*Records from a data collection*:
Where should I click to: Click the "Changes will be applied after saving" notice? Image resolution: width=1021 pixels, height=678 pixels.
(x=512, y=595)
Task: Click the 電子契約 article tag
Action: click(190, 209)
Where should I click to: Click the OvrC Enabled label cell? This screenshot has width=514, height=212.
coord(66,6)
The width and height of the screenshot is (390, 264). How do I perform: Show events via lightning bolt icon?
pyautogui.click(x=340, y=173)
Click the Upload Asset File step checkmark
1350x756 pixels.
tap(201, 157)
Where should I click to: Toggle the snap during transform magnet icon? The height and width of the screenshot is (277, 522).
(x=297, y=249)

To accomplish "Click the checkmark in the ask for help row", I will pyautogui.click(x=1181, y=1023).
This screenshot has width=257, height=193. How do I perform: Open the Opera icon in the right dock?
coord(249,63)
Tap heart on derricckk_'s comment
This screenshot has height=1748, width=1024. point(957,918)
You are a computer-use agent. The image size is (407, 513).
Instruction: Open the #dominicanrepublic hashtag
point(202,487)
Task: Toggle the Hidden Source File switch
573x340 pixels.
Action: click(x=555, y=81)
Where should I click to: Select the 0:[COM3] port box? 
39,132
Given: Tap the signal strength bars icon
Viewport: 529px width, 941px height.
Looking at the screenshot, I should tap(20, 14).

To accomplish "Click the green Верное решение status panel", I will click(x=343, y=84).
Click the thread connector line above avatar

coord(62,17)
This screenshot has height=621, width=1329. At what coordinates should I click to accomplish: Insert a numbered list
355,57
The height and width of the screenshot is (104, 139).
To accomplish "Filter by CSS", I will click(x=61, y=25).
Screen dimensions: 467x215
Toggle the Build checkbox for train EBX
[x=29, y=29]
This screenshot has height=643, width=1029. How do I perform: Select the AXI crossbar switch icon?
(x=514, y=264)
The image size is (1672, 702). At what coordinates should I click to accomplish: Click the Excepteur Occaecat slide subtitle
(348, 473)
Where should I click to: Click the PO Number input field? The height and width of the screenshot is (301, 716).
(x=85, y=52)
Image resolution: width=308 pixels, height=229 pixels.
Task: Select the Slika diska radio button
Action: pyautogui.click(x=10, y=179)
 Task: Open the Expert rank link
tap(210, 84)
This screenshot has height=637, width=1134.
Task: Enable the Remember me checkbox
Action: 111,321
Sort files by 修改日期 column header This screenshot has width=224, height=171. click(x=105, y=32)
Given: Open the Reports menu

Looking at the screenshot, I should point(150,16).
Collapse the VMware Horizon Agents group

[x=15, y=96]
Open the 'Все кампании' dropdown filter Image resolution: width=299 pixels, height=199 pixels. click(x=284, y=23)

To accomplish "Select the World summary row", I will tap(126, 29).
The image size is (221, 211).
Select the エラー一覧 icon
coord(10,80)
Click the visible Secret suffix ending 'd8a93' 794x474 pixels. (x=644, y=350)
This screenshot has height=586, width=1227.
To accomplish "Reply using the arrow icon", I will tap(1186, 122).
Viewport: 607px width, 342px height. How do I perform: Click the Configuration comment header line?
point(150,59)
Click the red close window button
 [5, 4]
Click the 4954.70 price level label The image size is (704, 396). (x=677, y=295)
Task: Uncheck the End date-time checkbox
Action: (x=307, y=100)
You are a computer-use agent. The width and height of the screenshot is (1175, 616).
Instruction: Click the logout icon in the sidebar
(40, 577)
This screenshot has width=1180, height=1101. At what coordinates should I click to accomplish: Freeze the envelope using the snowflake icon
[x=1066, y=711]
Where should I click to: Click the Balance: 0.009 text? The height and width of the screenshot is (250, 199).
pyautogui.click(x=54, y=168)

*Work item*:
For this exercise, give the entries above again with no difference at all.

*Task output*:
Where should I click to: Click the "Changes will be applied after saving" notice? Image resolution: width=1021 pixels, height=678 pixels.
(x=512, y=595)
Task: Click the 電子契約 article tag
Action: click(190, 209)
Where should I click to: Click the OvrC Enabled label cell? This screenshot has width=514, height=212.
coord(66,6)
The width and height of the screenshot is (390, 264). How do I perform: Show events via lightning bolt icon?
pyautogui.click(x=340, y=173)
Click the Upload Asset File step checkmark
1350x756 pixels.
tap(201, 157)
Where should I click to: Toggle the snap during transform magnet icon? The height and width of the screenshot is (277, 522).
(x=297, y=249)

To accomplish "Click the checkmark in the ask for help row", I will pyautogui.click(x=1181, y=1023).
This screenshot has width=257, height=193. How do I perform: Open the Opera icon in the right dock?
coord(249,63)
Tap heart on derricckk_'s comment
This screenshot has height=1748, width=1024. point(957,918)
You are a computer-use agent. The image size is (407, 513).
Instruction: Open the #dominicanrepublic hashtag
point(202,487)
Task: Toggle the Hidden Source File switch
573x340 pixels.
Action: click(x=555, y=81)
Where should I click to: Select the 0:[COM3] port box? 
39,132
Given: Tap the signal strength bars icon
Viewport: 529px width, 941px height.
Looking at the screenshot, I should tap(20, 14).

To accomplish "Click the green Верное решение status panel", I will click(x=343, y=84).
Click the thread connector line above avatar

coord(62,17)
This screenshot has height=621, width=1329. At what coordinates should I click to accomplish: Insert a numbered list
355,57
The height and width of the screenshot is (104, 139).
To accomplish "Filter by CSS", I will click(x=61, y=25).
Screen dimensions: 467x215
Toggle the Build checkbox for train EBX
[x=29, y=29]
This screenshot has height=643, width=1029. How do I perform: Select the AXI crossbar switch icon?
(x=514, y=264)
The image size is (1672, 702). At what coordinates should I click to accomplish: Click the Excepteur Occaecat slide subtitle
(348, 473)
Where should I click to: Click the PO Number input field? The height and width of the screenshot is (301, 716).
(x=85, y=52)
Image resolution: width=308 pixels, height=229 pixels.
Task: Select the Slika diska radio button
Action: pyautogui.click(x=10, y=179)
 Task: Open the Expert rank link
tap(210, 84)
This screenshot has height=637, width=1134.
Task: Enable the Remember me checkbox
Action: 111,321
Sort files by 修改日期 column header This screenshot has width=224, height=171. click(x=105, y=32)
Given: Open the Reports menu

Looking at the screenshot, I should point(150,16).
Collapse the VMware Horizon Agents group

[x=15, y=96]
Open the 'Все кампании' dropdown filter Image resolution: width=299 pixels, height=199 pixels. click(x=284, y=23)

To accomplish "Select the World summary row", I will tap(126, 29).
The image size is (221, 211).
Select the エラー一覧 icon
coord(10,80)
Click the visible Secret suffix ending 'd8a93' 794x474 pixels. (x=644, y=350)
This screenshot has height=586, width=1227.
To accomplish "Reply using the arrow icon", I will tap(1186, 122).
Viewport: 607px width, 342px height. How do I perform: Click the Configuration comment header line?
point(150,59)
Click the red close window button
 [5, 4]
Click the 4954.70 price level label The image size is (704, 396). (x=677, y=295)
Task: Uncheck the End date-time checkbox
Action: (x=307, y=100)
You are a computer-use agent. The width and height of the screenshot is (1175, 616).
Instruction: Click the logout icon in the sidebar
(40, 577)
This screenshot has width=1180, height=1101. At what coordinates should I click to accomplish: Freeze the envelope using the snowflake icon
[x=1066, y=711]
Where should I click to: Click the Balance: 0.009 text? The height and width of the screenshot is (250, 199).
pyautogui.click(x=54, y=168)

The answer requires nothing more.